Jungian psychology values wholeness and the whole person. Seeking wholeness, an integration of as much of one’s conscious and unconscious aspects as one can, is a goal. Connecting with my highest self is a goal. But part of the unconscious includes the Shadow. The Shadow contains parts of the self we find unacceptable, sometimes incompatible with the morals or values of society, so we repress them. The Shadow also contains forgotten parts of self, as well as aspects that have never been conscious.

By only acknowledging the positive in oneself and trying to see only the positive in others, we become deliberately blind to the Shadow in others as well as oneself. We ignore our instincts that may tell us when someone is dangerous to us in some way.

Denying another person’s Shadow is rather reckless, in actual fact, as not everyone around us has the best of intentions. Sometimes people want to take advantage, steal material resources or energy from us, or simply manipulate us to do what they want. Allowing our instincts to speak within us to warn us of the danger of someone else – to ‘sniff’ that something isn’t safe or in our best interest in a particular situation – is self-protection and self-care.

Our instincts may be telling us something ‘negative’ about someone else. But that negative is real and requires a cautious attitude in us. I think it is important to have a healthy respect for our own instincts that try to protect us. If we listen to them rather than ignore, dismiss or repress them because they sometimes whisper of other people’s darker motives, we make use of a valuable inner ally.

Pitfall #2: There are difficult emotions and experiences like anger, sadness, grief, heartbreak, that don’t just go away simply by trying to be positive.

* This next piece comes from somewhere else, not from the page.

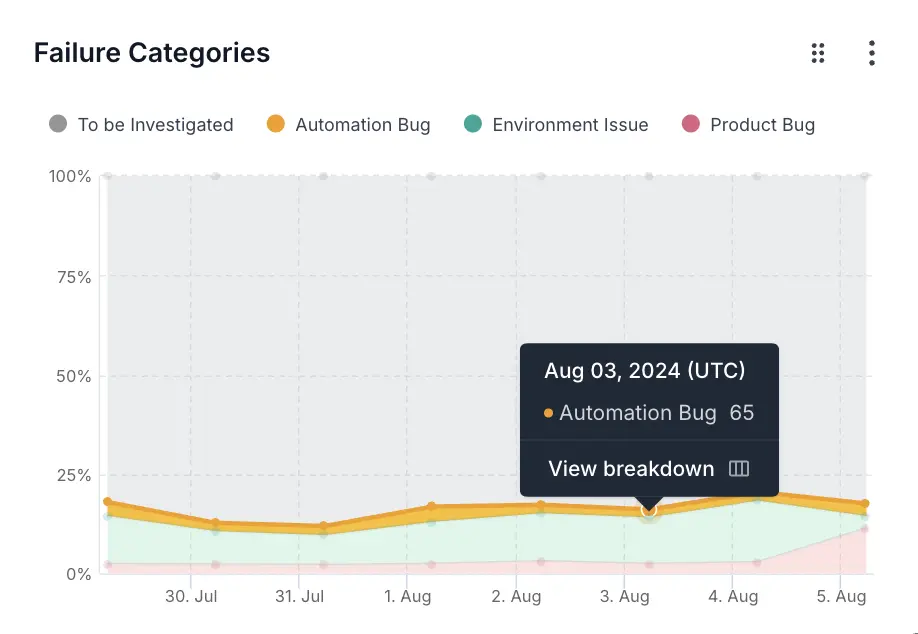Click the Aug 03, 2024 tooltip header
Screen dimensions: 918x634
[x=644, y=371]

A rose window in Chartres Cathedral – a mandala and a symbol of the Self

Painful experiences and emotions don’t go away simply because we choose to stay positive. Those wounds stick around and sometimes they fester. It’s true, time does help to heal wounds. But talking about them, acknowledging them – these help to let them breathe, let them be released and heal. The inner pressure of keeping those experiences bottled up for fear of seeming negative can really cause a great deal of stress and inner pressure. It can be rather crazy-making. And in my experience, I start to feel cut off from the people closest me if I pretend to be positive when I am suffering inside. That isolation just deepens sadness, pain or grief.

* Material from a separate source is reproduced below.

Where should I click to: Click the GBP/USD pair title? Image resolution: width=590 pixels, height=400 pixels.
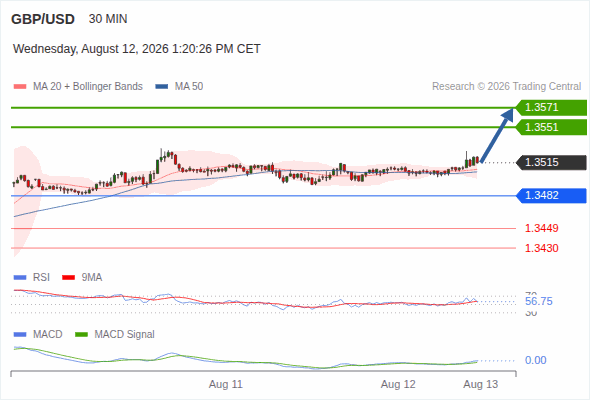43,19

Pitfall #3: The happy front we put up is just one part of the personality, not the whole personality.  In Jungian terms, this is called the Persona. By pretending that this is all that we are, we become a fraction of our real self, a mask, even a caricature.

Tibetan mandala

There is a real value in authenticity. My own background in media and my upbringing have strongly predisposed me to perform in many social and extroverted situations rather than trying to be more authentic.

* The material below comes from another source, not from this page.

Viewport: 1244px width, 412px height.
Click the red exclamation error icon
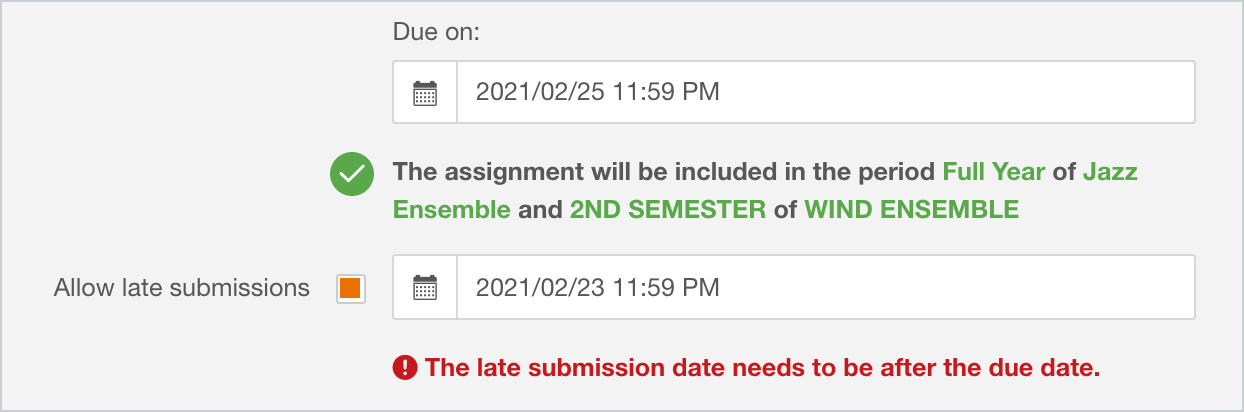(404, 368)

When people are performing with you, do you feel the fakeness of it? Do you get a sense that who they’re showing you is not who they are at all?

For myself, as I have become more conscious of when I am performing rather than being, I have had to start asking myself ‘who am I really?’ ‘How do I really feel in this situation?’

If I am trying to be positive in a situation where I really don’t feel that way, I am not being real. Being authentic rather than being positive is a healthier and more honest goal than trying to be positive all the time.

Those are some of the pitfalls of the positivity trend:  it blinds us to others’ dark sides, it covers up our own suffering, preventing healing and even worsening our wounds, and it makes us shallow, a superficial layer of our whole selves.

Why is wholeness something to strive for anyway?

The more we look at and own our shadow aspects through Jungian therapy work with our dreams, the less those contents are projected onto others. For instance, if we acknowledge our own dishonesty in certain situations, we will be less likely to view people around us as overwhelmingly dishonest or untrustworthy. We may also be less likely to be tricked by others who are very dishonest.

Working with our dreams, we will also come to meet parts of ourselves that are wiser than the ego, calling forth more wisdom than we had access to previously. Working at becoming more whole, our consciousness is widened and deepened.  We gain depth and knowing, and an inner sense of being guided in our lives.

A final note – I have included images of mandalas in this post because a mandala is a symbol of wholeness, an antidote to the over-valuing of the Persona in oneself and in our culture.